Excerpt provided
◇ ◇ ◇ ◇ ◇ ◇ ◇

It was noon and I was in Pilsen, Chicago’s most known Mexican neighborhood. So I went to Taqeria Los Comales III for lunch. What a zoo! There were scores of chattering field trip groups, excitedly screaming and talking about tacos. The line to the register was crowded with kids, fogging the glass containing a variety of Mexican candies. In the myriad of decibels and chaperones were three distinctly separate races in the same room. In Chicago! Black, white and Hispanic. We had the Moonbenders sitting next to The Van Pelt Rolos. And nobody was wasting nobody. Caaannn yoooooouu diiiiiig iiiiiittttt!
Wow, this place was doing great business for a Thursday afternoon. A few hours later I realized it was Cinco de Mayo.
Later I met my friends Jess, Ross and Nikki at Davenport’s in Wicker Park. It was the world premiere of Crazytown, a cabaret starring the vivacious and voluptuous Meghan Murphy, the hilariously prickly Jordan Simonson, and kooky Diana Lawrence, all under the direction of my bestest homosensual friend Mitchell Fain.
I think cabaret may be my favorite medium for entertainment. You get music, you get comedy, you get honesty, all in a loose atmosphere that encourages participation and dialogue.
MALE AUDIENCE MEMBER: You've got great tits!!
MEGHAN: So do you.
Meghan, dolled up in a dazzling 60’s bouffant, sang some favorites from the ship (“Pearl's A Singer"), dabbled in Lou Rawls sing-speak, and performed an original instructional club hit about preventing your breasts from getting weird. Jordan sang a trifecta of tragedy about love lost that had me crying with laughter.
JORDAN: Your hair looks really fucked up in the back.
MEGHAN: Your face looks really fucked up in the front.
At one point in the show, after a particularly stirring number, I could only yell “FUCK YOU!!” I had a great time at Crazytown. So fuck you.
After the show, Ross, Nikki and I walked to the crotch and drank at Big Star, formerly the Pontiac café. Whoa, man. I know Wicker Park has changed over the last twenty years, but this is way koo koo. It looks like Southport Avenue. We only need one of those, you know.
The more things change, the more they still stay the same. Now I’m just as scared of Wicker Park as I was in 1991.
IRRRRRRRegardless, we had a good time drinking all of the beer. I drank nine beers in all. I don’t remember a lot about what we discussed. Bob Dylan…tacos…chips…Blonde on Blonde….horchata….Highway 61….
The other day I subbed a class at The Annoyance. During an improv exercise, one of the students asked, "Did you come up with this when you were high?"
This is one of my least favorite things on earth.
Since goddamn grade school, people have assumed that I am a pothead.
For the record, yes, I have smoked marijuana. I first tried it when I was 18 and I had just moved to the desert. I smoked it every day for a month, and then I got tired of it.

◇ ◇ ◇ ◇ ◇ ◇ ◇

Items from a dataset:
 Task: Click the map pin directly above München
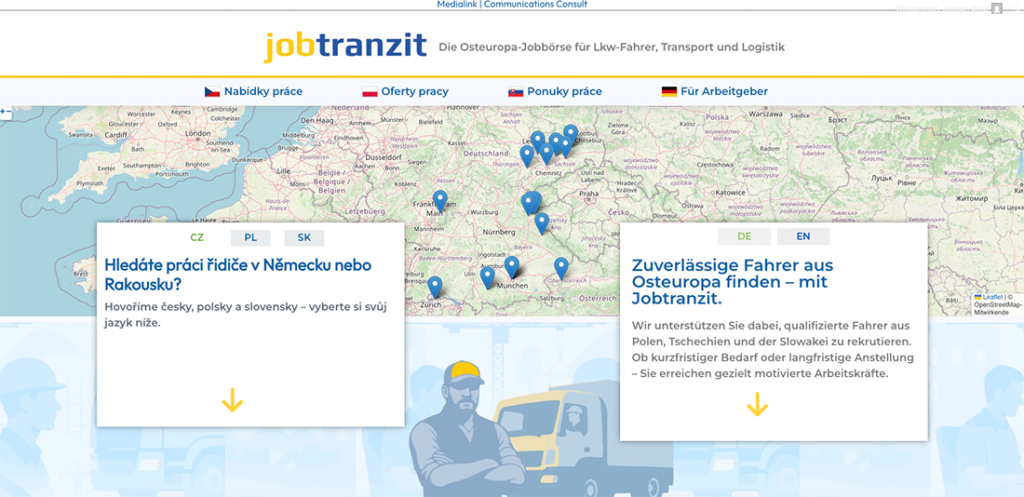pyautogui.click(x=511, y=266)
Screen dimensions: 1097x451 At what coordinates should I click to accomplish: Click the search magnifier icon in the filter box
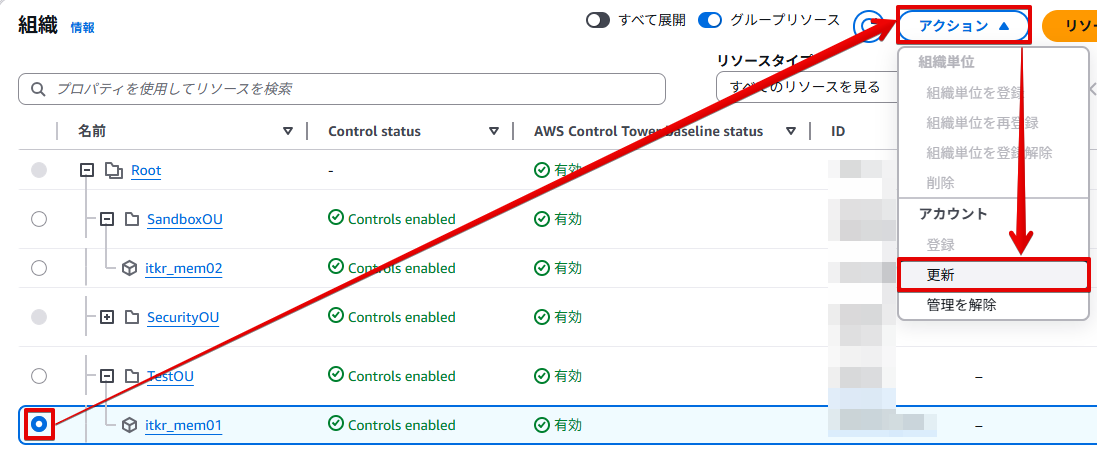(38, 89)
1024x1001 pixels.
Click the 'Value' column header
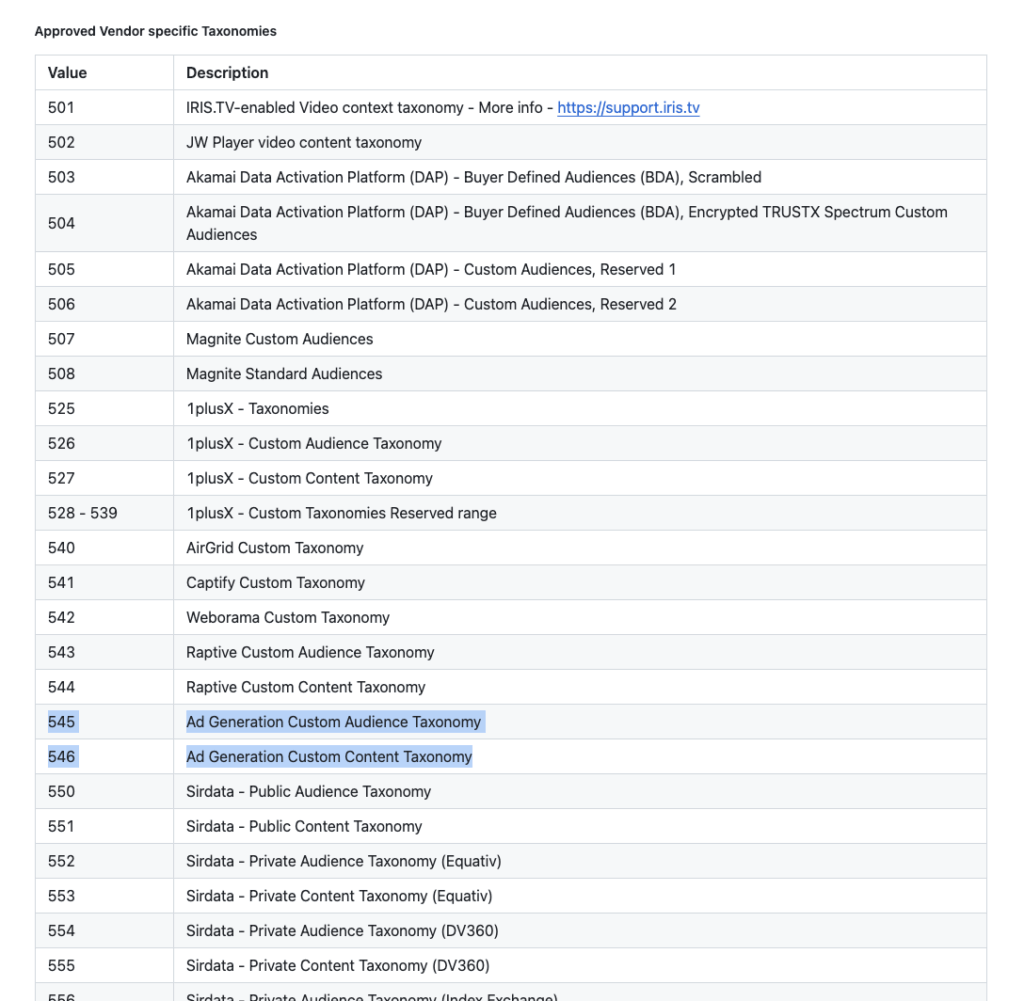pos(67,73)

◇ ◇ ◇ ◇ ◇ ◇ ◇

Problems to solve
**A.** For the blog post about Chicago, say whether each statement agrees with it: (i) the taqueria lunch took place on a Thursday; (ii) the writer drank eleven beers at Big Star; (iii) the writer first tried marijuana at age 18. Answer yes or no for each and quote the words of the post that decide it.
**B.** Continue the blog post about Chicago from its last sentence.
The records are not needed for this work.

Responses to the tasks
**A.**
(i) Yes: "this place was doing great business for a Thursday afternoon."
(ii) No: "I drank nine beers in all."
(iii) Yes: "I first tried it when I was 18"

**B.**
And haven't smoked it with frequency since.
I've gone years without smoking marijuana.
I have never owned a bong or a pipe or a one-hitter.
I have never purchased, sold or grown marijuana.
I have never owned my very own personal marijuana.
I think the hemp movement was stupid, and continues to be stupid if it still exists.
I don't enjoy pot humor.
Other than "Basketball Jones," I find Cheech & Chong boring and unfunny.
I have plenty of friends that smoke with frequency, and offer it to me.
I have no issues with this.
But I usually decline it politely and life continues as it was.
When I do smoke I'll get either really goofy or really anti-social.
I like being goofy.
But I certainly don't need pot to be anti-social.
The last time I smoked was in September when we were in Amsterdam.
It was fine, but unnecessary.
So when people suggest that I am a pothead, I don't like it.
It's usually said with a tinge of judgment.
And it's usually after I say or do something that requires imagination, or I'm choosing my words carefully, taking my time in the process.
If you ask if I was high when I came up with something, what you are doing is negating that I could come up with something imaginative or thoughtful on my own.
That in order to have an imagination filled with humor and color and well chosen words, I need steroids.
Nope.
My brain is just better than your boring one.
So fuck you, but for real.
Meanwhile, back at Big Star, I was Big Drunk. A fellow stranger accused me of wearing a Members Only jacket and offered me a cigarette.
"Is it laced with angeldust?" I slurred.
"Yeah, man. PCP."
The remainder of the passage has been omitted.